%%

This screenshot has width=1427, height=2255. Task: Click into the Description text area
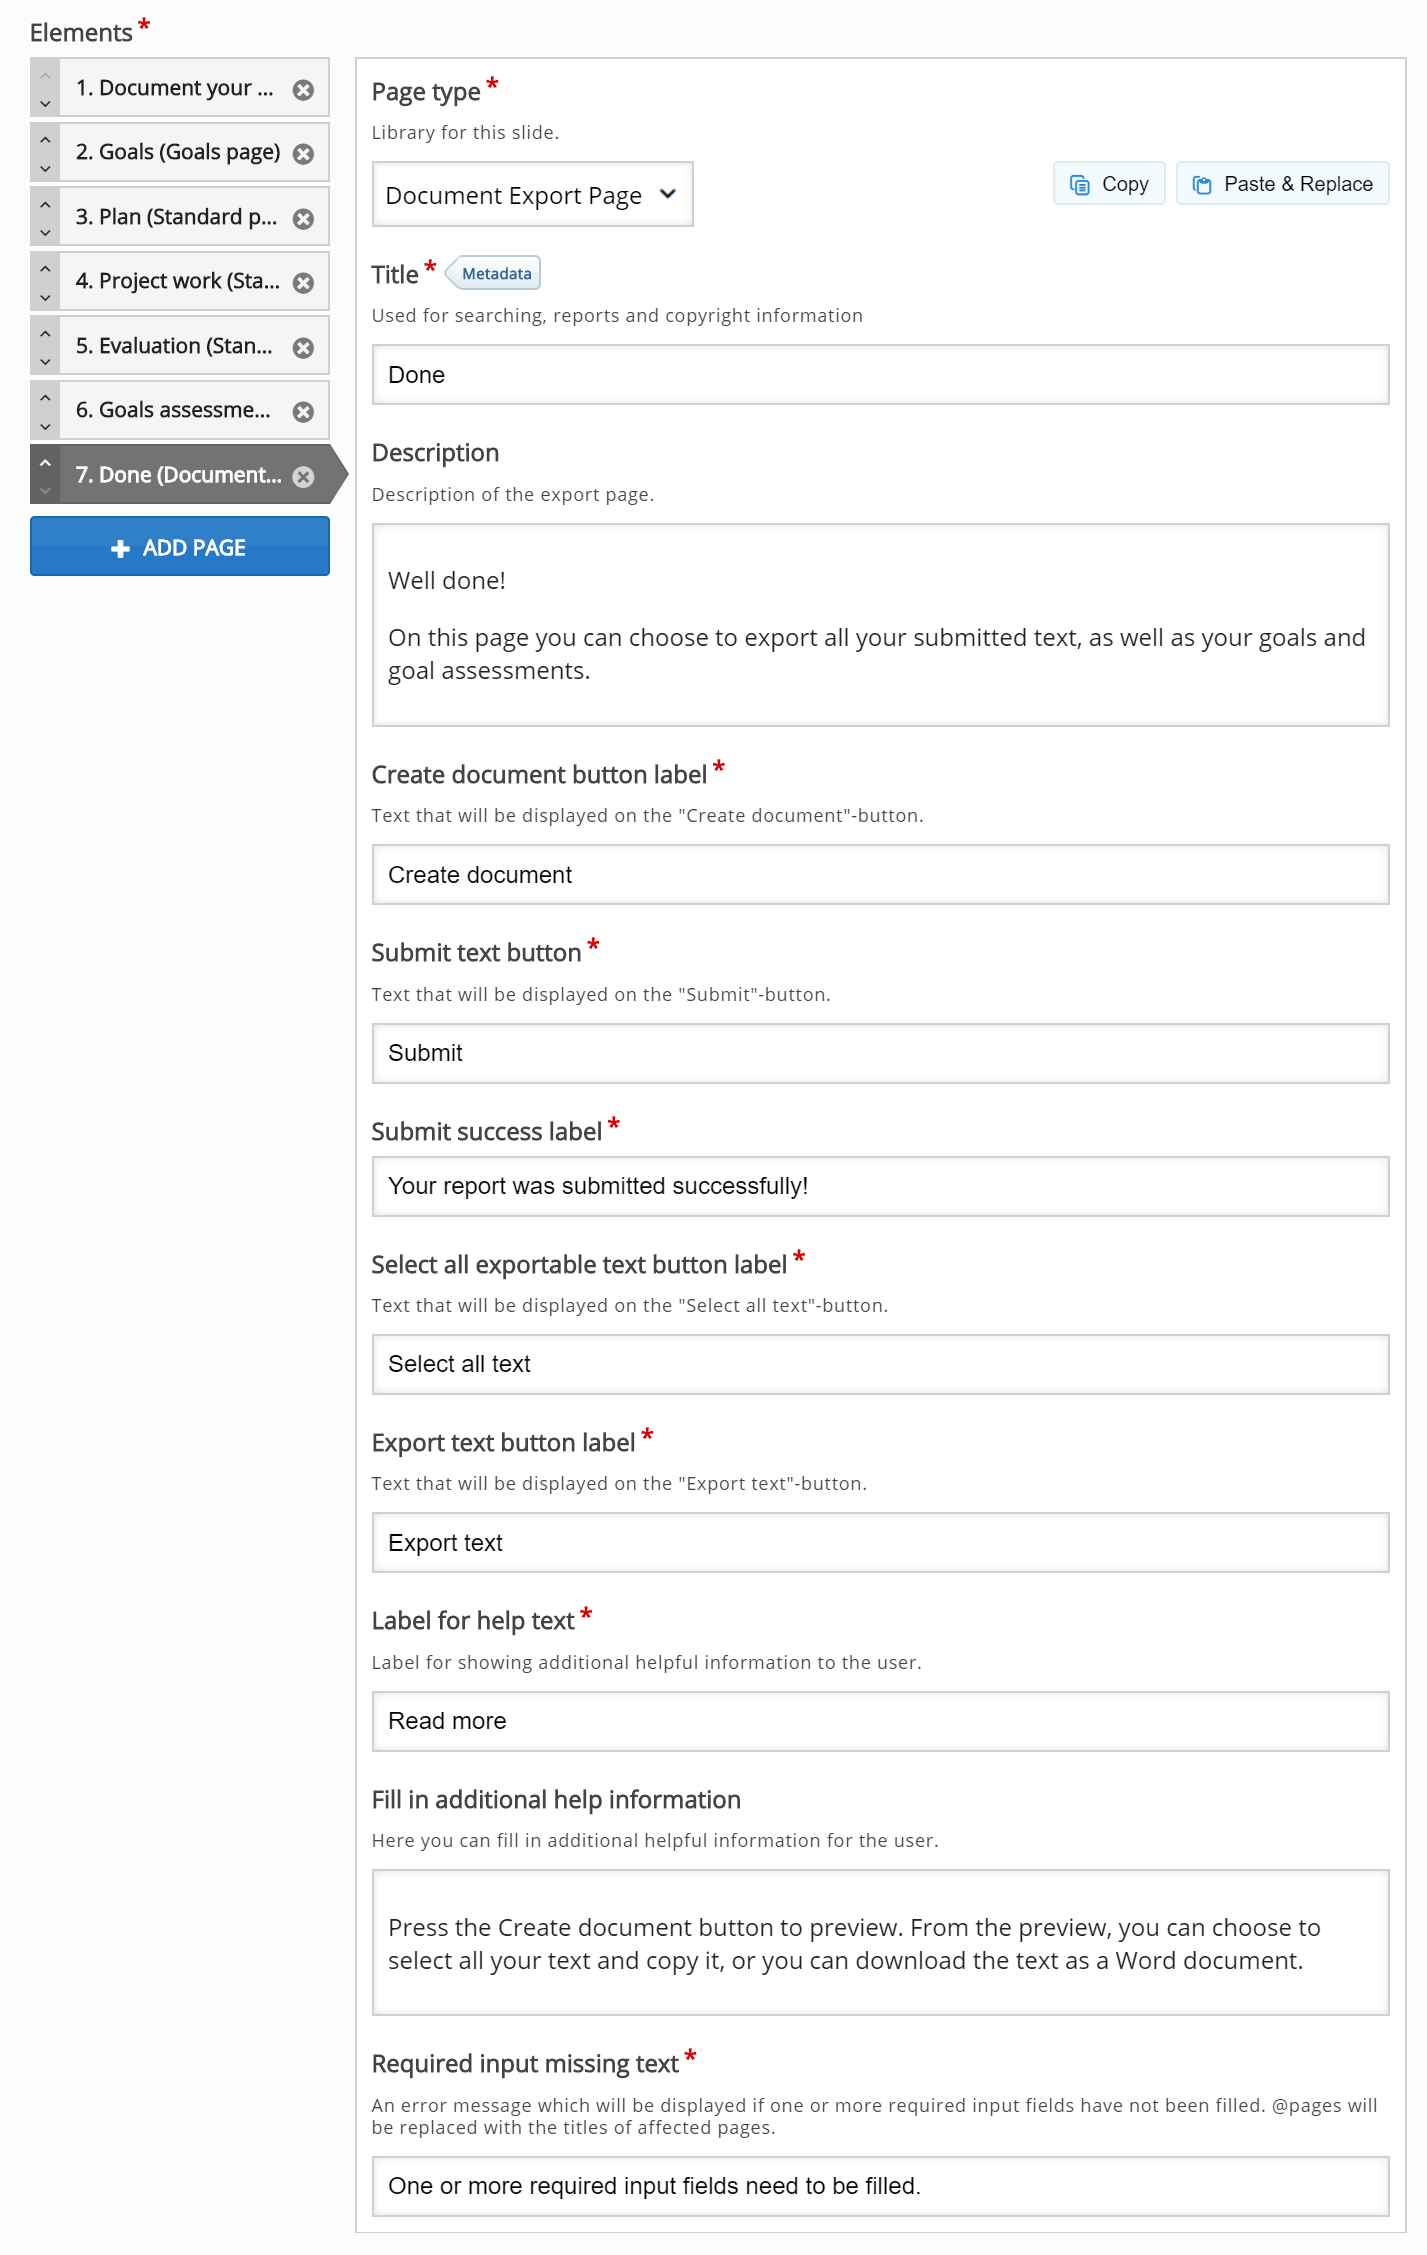click(880, 625)
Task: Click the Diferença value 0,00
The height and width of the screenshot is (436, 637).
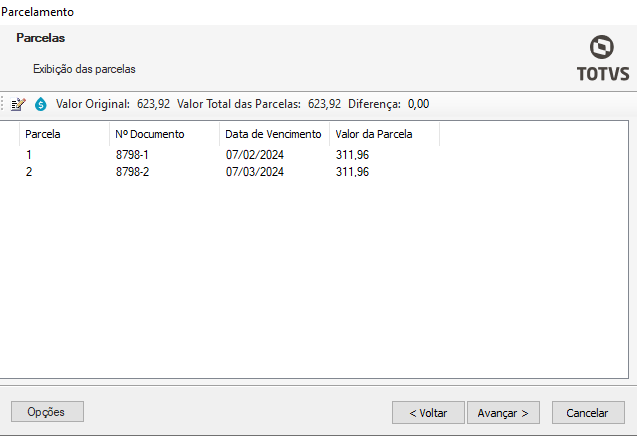Action: [x=418, y=103]
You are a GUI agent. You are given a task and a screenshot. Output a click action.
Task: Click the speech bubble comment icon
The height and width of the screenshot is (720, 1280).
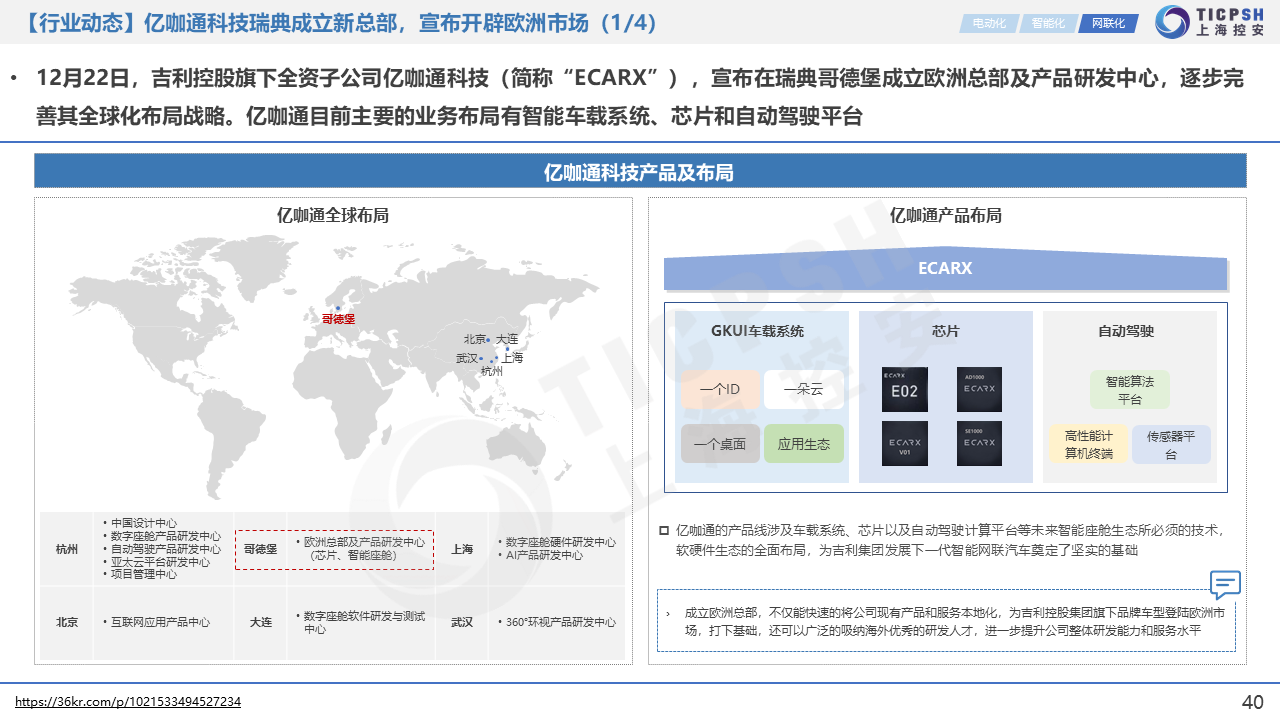1225,584
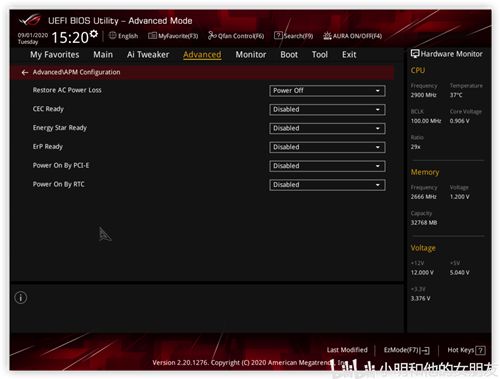Screen dimensions: 500x379
Task: Open the Restore AC Power Loss dropdown
Action: pyautogui.click(x=327, y=91)
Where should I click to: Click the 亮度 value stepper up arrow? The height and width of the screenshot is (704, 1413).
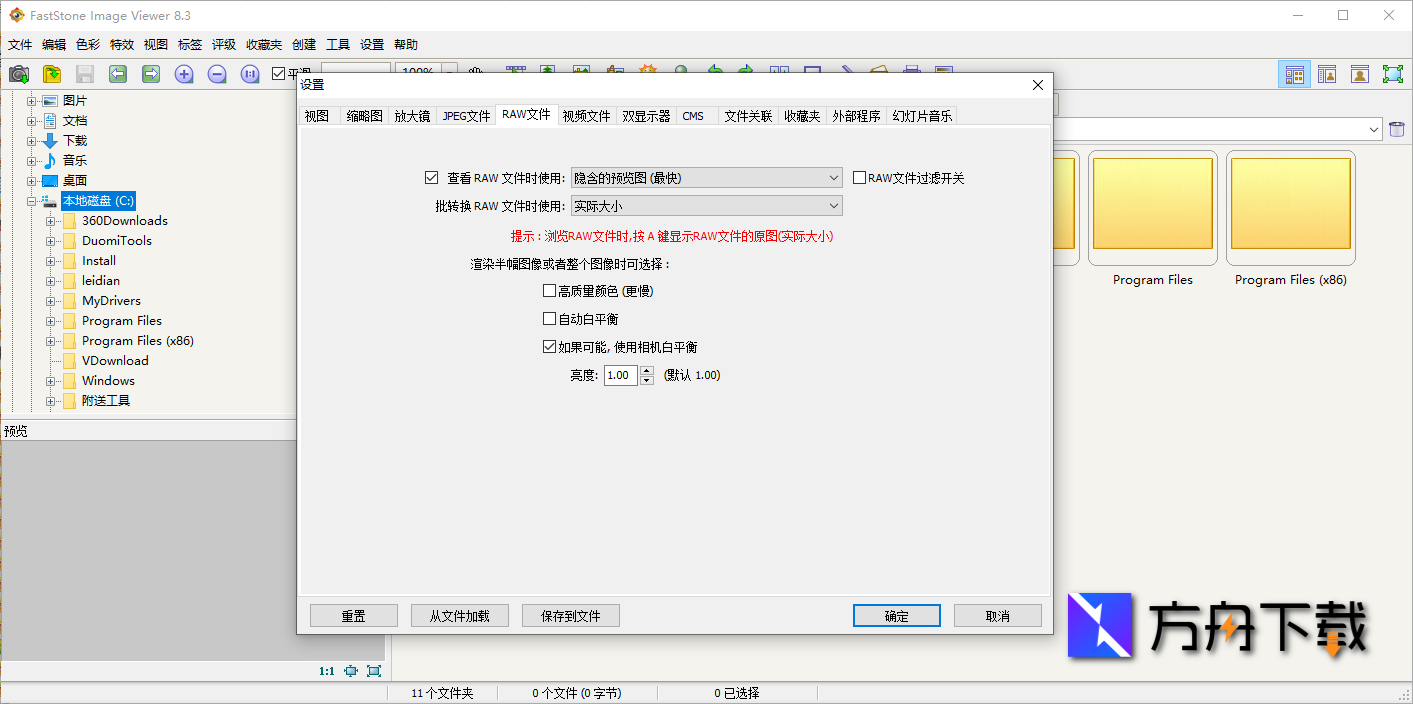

%%

Assignment: Transcribe exactly the lines from the one holding "The height and width of the screenshot is (720, 1280)." through the final line of the material above, both ends included; any pictures should be dropped.

Problem solution:
The height and width of the screenshot is (720, 1280).
1225,584
Screen dimensions: 500x379
Task: Open the Restore AC Power Loss dropdown
Action: pyautogui.click(x=327, y=91)
Where should I click to: Click the 亮度 value stepper up arrow? The height and width of the screenshot is (704, 1413).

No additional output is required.